→ GIVEN TASK:
Lay out every line of the entries below as a numbered list, leaving out any blank lines.

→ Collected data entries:
[Begin]
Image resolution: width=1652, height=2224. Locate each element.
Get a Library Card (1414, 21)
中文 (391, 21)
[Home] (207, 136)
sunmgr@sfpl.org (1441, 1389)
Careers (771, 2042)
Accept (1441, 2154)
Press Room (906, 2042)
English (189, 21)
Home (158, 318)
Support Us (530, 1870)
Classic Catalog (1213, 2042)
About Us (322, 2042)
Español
[End]
→ COMPLETED TASK:
1. Image resolution: width=1652, height=2224. Locate each element.
2. Get a Library Card (1414, 21)
3. 中文 (391, 21)
4. [Home] (207, 136)
5. sunmgr@sfpl.org (1441, 1389)
6. Careers (771, 2042)
7. Accept (1441, 2154)
8. Press Room (906, 2042)
9. English (189, 21)
10. Home (158, 318)
11. Support Us (530, 1870)
12. Classic Catalog (1213, 2042)
13. About Us (322, 2042)
14. Español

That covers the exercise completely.